Work task —
Every entry in the listing is to be reproduced exactly.

□ □ □ □ □ □ □

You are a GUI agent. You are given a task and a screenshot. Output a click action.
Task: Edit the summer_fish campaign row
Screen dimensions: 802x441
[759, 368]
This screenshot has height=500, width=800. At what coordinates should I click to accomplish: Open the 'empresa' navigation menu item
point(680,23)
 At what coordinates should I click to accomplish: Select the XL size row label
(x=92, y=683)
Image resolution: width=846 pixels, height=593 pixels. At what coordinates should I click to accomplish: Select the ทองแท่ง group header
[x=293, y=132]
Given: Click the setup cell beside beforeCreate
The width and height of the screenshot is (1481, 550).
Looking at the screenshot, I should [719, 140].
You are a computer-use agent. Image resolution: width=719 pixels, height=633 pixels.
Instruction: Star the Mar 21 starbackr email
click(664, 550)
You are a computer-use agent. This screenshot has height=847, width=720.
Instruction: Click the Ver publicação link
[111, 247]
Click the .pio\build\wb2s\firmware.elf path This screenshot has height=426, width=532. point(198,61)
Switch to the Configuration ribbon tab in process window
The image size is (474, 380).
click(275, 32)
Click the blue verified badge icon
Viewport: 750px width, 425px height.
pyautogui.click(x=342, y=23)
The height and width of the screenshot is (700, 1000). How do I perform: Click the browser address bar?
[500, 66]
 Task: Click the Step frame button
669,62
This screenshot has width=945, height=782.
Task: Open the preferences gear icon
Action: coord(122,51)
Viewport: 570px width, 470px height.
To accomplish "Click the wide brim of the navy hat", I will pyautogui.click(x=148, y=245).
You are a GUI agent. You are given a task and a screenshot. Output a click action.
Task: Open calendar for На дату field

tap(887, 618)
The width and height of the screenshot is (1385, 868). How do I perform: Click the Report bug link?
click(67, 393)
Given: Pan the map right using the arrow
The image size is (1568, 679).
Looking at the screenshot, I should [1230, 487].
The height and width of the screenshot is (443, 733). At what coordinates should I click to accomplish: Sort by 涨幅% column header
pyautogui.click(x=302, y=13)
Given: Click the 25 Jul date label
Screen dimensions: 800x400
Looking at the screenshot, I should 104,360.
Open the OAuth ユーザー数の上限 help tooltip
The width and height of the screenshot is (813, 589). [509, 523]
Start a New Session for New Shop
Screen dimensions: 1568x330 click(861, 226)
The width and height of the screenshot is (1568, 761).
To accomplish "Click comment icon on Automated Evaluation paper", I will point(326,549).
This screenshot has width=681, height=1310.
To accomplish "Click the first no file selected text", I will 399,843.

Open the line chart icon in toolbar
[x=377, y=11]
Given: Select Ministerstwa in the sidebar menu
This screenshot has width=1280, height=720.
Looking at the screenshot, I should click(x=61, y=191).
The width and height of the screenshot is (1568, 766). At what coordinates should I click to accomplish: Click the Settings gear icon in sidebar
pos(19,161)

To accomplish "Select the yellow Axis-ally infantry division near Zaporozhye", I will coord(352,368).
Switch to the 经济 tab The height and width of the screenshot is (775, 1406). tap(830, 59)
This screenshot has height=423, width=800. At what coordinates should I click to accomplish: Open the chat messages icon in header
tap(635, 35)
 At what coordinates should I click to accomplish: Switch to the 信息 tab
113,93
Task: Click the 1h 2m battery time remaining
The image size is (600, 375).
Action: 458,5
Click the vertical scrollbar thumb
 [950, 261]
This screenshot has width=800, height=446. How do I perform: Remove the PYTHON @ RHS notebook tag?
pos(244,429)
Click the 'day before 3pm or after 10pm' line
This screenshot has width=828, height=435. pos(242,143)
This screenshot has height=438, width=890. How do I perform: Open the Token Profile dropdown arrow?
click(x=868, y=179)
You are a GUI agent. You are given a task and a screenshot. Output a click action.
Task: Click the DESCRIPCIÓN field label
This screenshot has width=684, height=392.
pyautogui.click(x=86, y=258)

□ □ □ □ □ □ □

Answer below —
You are a GUI agent. You are given a task and a screenshot. Output a click action.
Task: Edit the summer_fish campaign row
Screen dimensions: 802x441
[759, 368]
This screenshot has height=500, width=800. At what coordinates should I click to accomplish: Open the 'empresa' navigation menu item
point(680,23)
 At what coordinates should I click to accomplish: Select the XL size row label
(x=92, y=683)
Image resolution: width=846 pixels, height=593 pixels. At what coordinates should I click to accomplish: Select the ทองแท่ง group header
[x=293, y=132]
Given: Click the setup cell beside beforeCreate
The width and height of the screenshot is (1481, 550).
Looking at the screenshot, I should [719, 140].
You are a computer-use agent. Image resolution: width=719 pixels, height=633 pixels.
Instruction: Star the Mar 21 starbackr email
click(664, 550)
You are a computer-use agent. This screenshot has height=847, width=720.
Instruction: Click the Ver publicação link
[111, 247]
Click the .pio\build\wb2s\firmware.elf path This screenshot has height=426, width=532. point(198,61)
Switch to the Configuration ribbon tab in process window
The image size is (474, 380).
click(275, 32)
Click the blue verified badge icon
Viewport: 750px width, 425px height.
pyautogui.click(x=342, y=23)
The height and width of the screenshot is (700, 1000). How do I perform: Click the browser address bar?
[500, 66]
 Task: Click the Step frame button
669,62
This screenshot has width=945, height=782.
Task: Open the preferences gear icon
Action: coord(122,51)
Viewport: 570px width, 470px height.
To accomplish "Click the wide brim of the navy hat", I will pyautogui.click(x=148, y=245).
You are a GUI agent. You are given a task and a screenshot. Output a click action.
Task: Open calendar for На дату field

tap(887, 618)
The width and height of the screenshot is (1385, 868). How do I perform: Click the Report bug link?
click(67, 393)
Given: Pan the map right using the arrow
The image size is (1568, 679).
Looking at the screenshot, I should [1230, 487].
The height and width of the screenshot is (443, 733). At what coordinates should I click to accomplish: Sort by 涨幅% column header
pyautogui.click(x=302, y=13)
Given: Click the 25 Jul date label
Screen dimensions: 800x400
Looking at the screenshot, I should 104,360.
Open the OAuth ユーザー数の上限 help tooltip
The width and height of the screenshot is (813, 589). [509, 523]
Start a New Session for New Shop
Screen dimensions: 1568x330 click(861, 226)
The width and height of the screenshot is (1568, 761).
To accomplish "Click comment icon on Automated Evaluation paper", I will point(326,549).
This screenshot has width=681, height=1310.
To accomplish "Click the first no file selected text", I will 399,843.

Open the line chart icon in toolbar
[x=377, y=11]
Given: Select Ministerstwa in the sidebar menu
This screenshot has width=1280, height=720.
Looking at the screenshot, I should click(x=61, y=191).
The width and height of the screenshot is (1568, 766). At what coordinates should I click to accomplish: Click the Settings gear icon in sidebar
pos(19,161)

To accomplish "Select the yellow Axis-ally infantry division near Zaporozhye", I will coord(352,368).
Switch to the 经济 tab The height and width of the screenshot is (775, 1406). tap(830, 59)
This screenshot has height=423, width=800. At what coordinates should I click to accomplish: Open the chat messages icon in header
tap(635, 35)
 At what coordinates should I click to accomplish: Switch to the 信息 tab
113,93
Task: Click the 1h 2m battery time remaining
The image size is (600, 375).
Action: 458,5
Click the vertical scrollbar thumb
 [950, 261]
This screenshot has width=800, height=446. How do I perform: Remove the PYTHON @ RHS notebook tag?
pos(244,429)
Click the 'day before 3pm or after 10pm' line
This screenshot has width=828, height=435. pos(242,143)
This screenshot has height=438, width=890. How do I perform: Open the Token Profile dropdown arrow?
click(x=868, y=179)
You are a GUI agent. You are given a task and a screenshot. Output a click action.
Task: Click the DESCRIPCIÓN field label
This screenshot has width=684, height=392.
pyautogui.click(x=86, y=258)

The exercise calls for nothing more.